NG has recently unveiled their concepts for next generation jetliners under the NASA “Environmentally Responsible Aviation” program. NG is not known for airliners, but rather military vehicles… most famously the B-2 stealth bomber. Not surprisingly, their jetliner concept looks a whole lot like a stealthy flying wing bomber. It seems a reasonable suspicion that their work under NASA contract either makes use of existing military design work… or will form the basis of future military design work.

Since the Northrop Grumman ERA N+2 design is revolutionary (at least in terms of airliner design), they have produced a design of a Subscale Test Vehicle. At 143-foot span, it’s about 60% the size of the passenger version and 55% the size of the cargo carrying final version.

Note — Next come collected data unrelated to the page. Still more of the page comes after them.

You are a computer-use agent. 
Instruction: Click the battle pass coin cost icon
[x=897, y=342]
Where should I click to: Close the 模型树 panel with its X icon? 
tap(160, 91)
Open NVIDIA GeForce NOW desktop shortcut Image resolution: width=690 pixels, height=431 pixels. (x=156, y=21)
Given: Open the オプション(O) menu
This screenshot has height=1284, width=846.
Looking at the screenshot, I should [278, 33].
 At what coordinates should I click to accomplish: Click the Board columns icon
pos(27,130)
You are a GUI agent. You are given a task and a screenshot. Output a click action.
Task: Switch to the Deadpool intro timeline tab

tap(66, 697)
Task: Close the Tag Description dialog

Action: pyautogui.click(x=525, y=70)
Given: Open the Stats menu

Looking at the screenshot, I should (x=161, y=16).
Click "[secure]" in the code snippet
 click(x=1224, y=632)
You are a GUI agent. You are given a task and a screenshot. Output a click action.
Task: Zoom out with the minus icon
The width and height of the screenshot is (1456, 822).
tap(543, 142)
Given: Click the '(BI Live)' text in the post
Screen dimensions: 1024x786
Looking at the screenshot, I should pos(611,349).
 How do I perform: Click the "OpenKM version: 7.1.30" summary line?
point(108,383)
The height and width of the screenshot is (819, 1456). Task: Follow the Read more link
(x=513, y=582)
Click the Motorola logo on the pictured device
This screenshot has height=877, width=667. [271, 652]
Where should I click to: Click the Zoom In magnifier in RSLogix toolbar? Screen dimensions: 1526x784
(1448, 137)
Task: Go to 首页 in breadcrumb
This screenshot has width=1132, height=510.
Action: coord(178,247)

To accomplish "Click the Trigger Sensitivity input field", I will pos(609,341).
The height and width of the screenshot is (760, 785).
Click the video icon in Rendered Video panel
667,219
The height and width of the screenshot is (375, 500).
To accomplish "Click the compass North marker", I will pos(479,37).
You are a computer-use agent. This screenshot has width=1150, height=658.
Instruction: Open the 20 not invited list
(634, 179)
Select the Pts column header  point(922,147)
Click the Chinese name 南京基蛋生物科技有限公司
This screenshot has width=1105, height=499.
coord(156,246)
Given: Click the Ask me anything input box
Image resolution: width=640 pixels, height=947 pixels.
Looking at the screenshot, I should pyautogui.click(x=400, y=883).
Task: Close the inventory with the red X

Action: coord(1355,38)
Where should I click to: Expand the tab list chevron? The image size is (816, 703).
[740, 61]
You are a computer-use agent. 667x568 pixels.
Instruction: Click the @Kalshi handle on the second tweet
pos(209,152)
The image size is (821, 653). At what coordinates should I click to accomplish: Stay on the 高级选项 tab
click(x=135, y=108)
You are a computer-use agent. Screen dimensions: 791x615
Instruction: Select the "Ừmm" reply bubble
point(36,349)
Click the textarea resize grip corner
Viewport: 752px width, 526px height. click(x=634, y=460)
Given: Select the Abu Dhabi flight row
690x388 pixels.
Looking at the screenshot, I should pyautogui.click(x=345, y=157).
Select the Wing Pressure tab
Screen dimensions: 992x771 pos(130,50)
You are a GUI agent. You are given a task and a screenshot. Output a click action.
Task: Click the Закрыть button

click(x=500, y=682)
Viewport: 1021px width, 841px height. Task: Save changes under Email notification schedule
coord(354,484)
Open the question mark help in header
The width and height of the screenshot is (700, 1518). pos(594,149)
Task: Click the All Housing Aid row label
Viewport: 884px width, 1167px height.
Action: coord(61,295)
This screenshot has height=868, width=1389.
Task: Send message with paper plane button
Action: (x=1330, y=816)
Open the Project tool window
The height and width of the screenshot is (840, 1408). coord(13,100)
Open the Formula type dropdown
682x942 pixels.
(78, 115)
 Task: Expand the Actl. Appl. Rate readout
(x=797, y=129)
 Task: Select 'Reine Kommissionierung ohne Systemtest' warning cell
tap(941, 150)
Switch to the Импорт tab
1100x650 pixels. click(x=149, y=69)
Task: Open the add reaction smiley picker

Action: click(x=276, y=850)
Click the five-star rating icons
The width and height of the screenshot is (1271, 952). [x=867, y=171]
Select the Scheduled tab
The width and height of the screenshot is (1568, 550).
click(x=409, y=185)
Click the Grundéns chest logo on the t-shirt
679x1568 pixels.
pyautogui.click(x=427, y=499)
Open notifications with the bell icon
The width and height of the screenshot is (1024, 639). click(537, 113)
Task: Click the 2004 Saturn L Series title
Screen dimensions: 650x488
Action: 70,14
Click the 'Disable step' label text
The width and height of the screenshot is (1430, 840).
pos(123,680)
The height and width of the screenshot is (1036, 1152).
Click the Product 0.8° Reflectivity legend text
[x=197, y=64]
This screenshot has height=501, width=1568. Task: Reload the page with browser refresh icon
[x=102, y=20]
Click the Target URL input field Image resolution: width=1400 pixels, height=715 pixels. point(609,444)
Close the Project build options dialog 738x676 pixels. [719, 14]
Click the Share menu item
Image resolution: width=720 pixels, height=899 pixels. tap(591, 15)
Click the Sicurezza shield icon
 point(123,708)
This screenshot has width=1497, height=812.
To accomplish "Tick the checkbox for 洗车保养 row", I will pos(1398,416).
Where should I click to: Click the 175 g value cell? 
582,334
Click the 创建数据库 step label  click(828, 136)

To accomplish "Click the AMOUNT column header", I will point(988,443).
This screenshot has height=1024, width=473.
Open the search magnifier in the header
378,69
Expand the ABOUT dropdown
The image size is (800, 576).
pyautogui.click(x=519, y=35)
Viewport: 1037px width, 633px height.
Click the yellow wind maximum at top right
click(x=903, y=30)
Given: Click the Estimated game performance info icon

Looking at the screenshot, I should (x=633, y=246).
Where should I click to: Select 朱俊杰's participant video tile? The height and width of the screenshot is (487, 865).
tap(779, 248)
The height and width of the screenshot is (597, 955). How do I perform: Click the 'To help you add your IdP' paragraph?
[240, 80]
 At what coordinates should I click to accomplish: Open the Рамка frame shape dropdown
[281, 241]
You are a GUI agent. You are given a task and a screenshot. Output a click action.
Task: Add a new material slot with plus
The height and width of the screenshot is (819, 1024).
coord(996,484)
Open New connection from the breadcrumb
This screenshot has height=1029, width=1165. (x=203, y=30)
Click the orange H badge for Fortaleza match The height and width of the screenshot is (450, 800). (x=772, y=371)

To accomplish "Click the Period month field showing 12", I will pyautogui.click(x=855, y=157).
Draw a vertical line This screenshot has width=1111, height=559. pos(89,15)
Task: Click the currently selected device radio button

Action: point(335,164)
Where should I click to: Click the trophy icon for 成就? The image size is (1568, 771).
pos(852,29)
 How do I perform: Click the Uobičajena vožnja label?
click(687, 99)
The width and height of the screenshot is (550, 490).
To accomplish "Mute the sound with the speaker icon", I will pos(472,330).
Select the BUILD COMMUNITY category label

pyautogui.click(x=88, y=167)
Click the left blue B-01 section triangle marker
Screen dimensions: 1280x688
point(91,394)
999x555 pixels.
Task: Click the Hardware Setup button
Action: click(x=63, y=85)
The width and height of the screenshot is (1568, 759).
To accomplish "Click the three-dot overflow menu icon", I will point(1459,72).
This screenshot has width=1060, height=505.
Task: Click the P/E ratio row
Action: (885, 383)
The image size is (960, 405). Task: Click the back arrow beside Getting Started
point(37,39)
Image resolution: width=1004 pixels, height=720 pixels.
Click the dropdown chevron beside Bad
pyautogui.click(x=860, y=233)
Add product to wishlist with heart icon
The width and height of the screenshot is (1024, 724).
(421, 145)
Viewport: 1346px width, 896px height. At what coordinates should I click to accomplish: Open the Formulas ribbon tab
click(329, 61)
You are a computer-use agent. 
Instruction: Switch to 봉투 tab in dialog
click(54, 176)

The STV would seem to be sized right for a bomber, while the passenger and cargo carrying version would be rather large… more sized for arsenal aircraft, loaded with a vast number of cruise missiles and the like.

 Posted by at 3:01 pm

  6 Responses to “Northrop Grumman Subscale Test Vehicle”

  1. I realize this is the unclassified design, but those inlets just scream radar trap to me. Not an issue for an airliner, but if you’re trying to bodge a stealth strike aircraft out of an airliner design (did I just say that?), those inlets have to go.

    • Indeed, the inlets are anti-stealth. But the idea here is maximum fuel economy, and stealthy inlets are generally not a good approach to that. In fact, for an airliner, non-stealthy inlet might be a dire necessity… the rest of the design might be naturally stealthy enough that air traffic control might have an issue.

      This bigger issue is… when was the last time Northrop built an airliner?

      • Alex, what is never?

        (good thing I didn’t go all in on a Daily Double)

      • The Northrop Delta, circa 1933-36?

      • It depends on whether it has to be a Northrop product or simply an airliner that Jack Northrop was intimately involved with. If it’s the second, a lot of what he pioneered went into teh DC-1/2/3 series.

  2. Radar stealthiness for airliners is becoming a bit moot… since ADS-B is supposed to replace radar for civilian flight anyway.

    As the for the design itself… they can’t help themselves with straight lines in the planform, can they?!